GIVEN RECORDS Start Marker

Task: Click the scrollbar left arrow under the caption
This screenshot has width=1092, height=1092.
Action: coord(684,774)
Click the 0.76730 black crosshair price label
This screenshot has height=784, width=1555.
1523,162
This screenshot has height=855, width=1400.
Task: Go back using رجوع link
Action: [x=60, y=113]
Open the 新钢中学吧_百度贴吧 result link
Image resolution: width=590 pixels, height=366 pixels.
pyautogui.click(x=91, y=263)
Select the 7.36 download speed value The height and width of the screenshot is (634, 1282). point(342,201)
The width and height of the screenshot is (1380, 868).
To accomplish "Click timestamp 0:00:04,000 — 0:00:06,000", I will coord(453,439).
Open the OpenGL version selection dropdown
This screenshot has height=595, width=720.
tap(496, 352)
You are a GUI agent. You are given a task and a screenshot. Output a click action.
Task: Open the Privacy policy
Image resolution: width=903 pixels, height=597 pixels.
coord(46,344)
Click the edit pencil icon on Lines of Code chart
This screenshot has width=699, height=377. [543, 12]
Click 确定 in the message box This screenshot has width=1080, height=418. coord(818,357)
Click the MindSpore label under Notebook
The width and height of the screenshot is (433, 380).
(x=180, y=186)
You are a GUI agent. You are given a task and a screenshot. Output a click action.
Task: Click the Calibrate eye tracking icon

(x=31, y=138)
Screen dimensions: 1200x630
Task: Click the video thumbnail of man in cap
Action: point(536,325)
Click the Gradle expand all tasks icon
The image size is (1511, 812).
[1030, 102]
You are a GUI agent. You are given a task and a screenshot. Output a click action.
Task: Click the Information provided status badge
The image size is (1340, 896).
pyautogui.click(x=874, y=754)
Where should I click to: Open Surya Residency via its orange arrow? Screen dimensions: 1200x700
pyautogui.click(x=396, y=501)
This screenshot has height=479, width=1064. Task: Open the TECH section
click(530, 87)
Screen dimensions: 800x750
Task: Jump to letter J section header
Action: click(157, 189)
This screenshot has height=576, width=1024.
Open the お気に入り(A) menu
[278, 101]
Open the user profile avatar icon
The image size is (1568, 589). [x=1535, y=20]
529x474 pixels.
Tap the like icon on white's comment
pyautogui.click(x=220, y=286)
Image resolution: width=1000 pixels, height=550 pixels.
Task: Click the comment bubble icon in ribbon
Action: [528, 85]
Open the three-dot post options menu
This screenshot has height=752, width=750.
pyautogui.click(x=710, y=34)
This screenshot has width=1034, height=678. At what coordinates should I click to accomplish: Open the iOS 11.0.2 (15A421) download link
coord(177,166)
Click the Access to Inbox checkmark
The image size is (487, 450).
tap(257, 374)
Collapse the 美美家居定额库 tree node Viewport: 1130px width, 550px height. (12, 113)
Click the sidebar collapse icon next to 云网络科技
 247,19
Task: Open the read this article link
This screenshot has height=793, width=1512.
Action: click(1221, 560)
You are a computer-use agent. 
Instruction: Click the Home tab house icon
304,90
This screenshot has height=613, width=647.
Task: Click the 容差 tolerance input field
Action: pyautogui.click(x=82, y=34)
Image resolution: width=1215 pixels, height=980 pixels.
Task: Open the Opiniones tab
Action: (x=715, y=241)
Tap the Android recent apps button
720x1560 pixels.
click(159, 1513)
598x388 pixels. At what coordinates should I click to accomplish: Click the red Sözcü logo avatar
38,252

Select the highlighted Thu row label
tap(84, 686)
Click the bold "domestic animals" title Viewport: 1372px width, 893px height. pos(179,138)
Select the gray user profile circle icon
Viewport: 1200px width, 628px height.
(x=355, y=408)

GIVEN RECORDS End Marker

▶ TASK ITEM: Reply with the complete data above, every character as it stands.

▶ SOLUTION BELOW:
Task: Click the scrollbar left arrow under the caption
This screenshot has width=1092, height=1092.
Action: coord(684,774)
Click the 0.76730 black crosshair price label
This screenshot has height=784, width=1555.
1523,162
This screenshot has height=855, width=1400.
Task: Go back using رجوع link
Action: [x=60, y=113]
Open the 新钢中学吧_百度贴吧 result link
Image resolution: width=590 pixels, height=366 pixels.
pyautogui.click(x=91, y=263)
Select the 7.36 download speed value The height and width of the screenshot is (634, 1282). point(342,201)
The width and height of the screenshot is (1380, 868).
To accomplish "Click timestamp 0:00:04,000 — 0:00:06,000", I will coord(453,439).
Open the OpenGL version selection dropdown
This screenshot has height=595, width=720.
tap(496, 352)
You are a GUI agent. You are given a task and a screenshot. Output a click action.
Task: Open the Privacy policy
Image resolution: width=903 pixels, height=597 pixels.
coord(46,344)
Click the edit pencil icon on Lines of Code chart
This screenshot has width=699, height=377. [543, 12]
Click 确定 in the message box This screenshot has width=1080, height=418. coord(818,357)
Click the MindSpore label under Notebook
The width and height of the screenshot is (433, 380).
(x=180, y=186)
You are a GUI agent. You are given a task and a screenshot. Output a click action.
Task: Click the Calibrate eye tracking icon

(x=31, y=138)
Screen dimensions: 1200x630
Task: Click the video thumbnail of man in cap
Action: point(536,325)
Click the Gradle expand all tasks icon
The image size is (1511, 812).
[1030, 102]
You are a GUI agent. You are given a task and a screenshot. Output a click action.
Task: Click the Information provided status badge
The image size is (1340, 896).
pyautogui.click(x=874, y=754)
Where should I click to: Open Surya Residency via its orange arrow? Screen dimensions: 1200x700
pyautogui.click(x=396, y=501)
This screenshot has height=479, width=1064. Task: Open the TECH section
click(530, 87)
Screen dimensions: 800x750
Task: Jump to letter J section header
Action: click(157, 189)
This screenshot has height=576, width=1024.
Open the お気に入り(A) menu
[278, 101]
Open the user profile avatar icon
The image size is (1568, 589). [x=1535, y=20]
529x474 pixels.
Tap the like icon on white's comment
pyautogui.click(x=220, y=286)
Image resolution: width=1000 pixels, height=550 pixels.
Task: Click the comment bubble icon in ribbon
Action: [528, 85]
Open the three-dot post options menu
This screenshot has height=752, width=750.
pyautogui.click(x=710, y=34)
This screenshot has width=1034, height=678. At what coordinates should I click to accomplish: Open the iOS 11.0.2 (15A421) download link
coord(177,166)
Click the Access to Inbox checkmark
The image size is (487, 450).
tap(257, 374)
Collapse the 美美家居定额库 tree node Viewport: 1130px width, 550px height. (12, 113)
Click the sidebar collapse icon next to 云网络科技
 247,19
Task: Open the read this article link
This screenshot has height=793, width=1512.
Action: click(1221, 560)
You are a computer-use agent. 
Instruction: Click the Home tab house icon
304,90
This screenshot has height=613, width=647.
Task: Click the 容差 tolerance input field
Action: pyautogui.click(x=82, y=34)
Image resolution: width=1215 pixels, height=980 pixels.
Task: Open the Opiniones tab
Action: (x=715, y=241)
Tap the Android recent apps button
720x1560 pixels.
click(159, 1513)
598x388 pixels. At what coordinates should I click to accomplish: Click the red Sözcü logo avatar
38,252

Select the highlighted Thu row label
tap(84, 686)
Click the bold "domestic animals" title Viewport: 1372px width, 893px height. pos(179,138)
Select the gray user profile circle icon
Viewport: 1200px width, 628px height.
(x=355, y=408)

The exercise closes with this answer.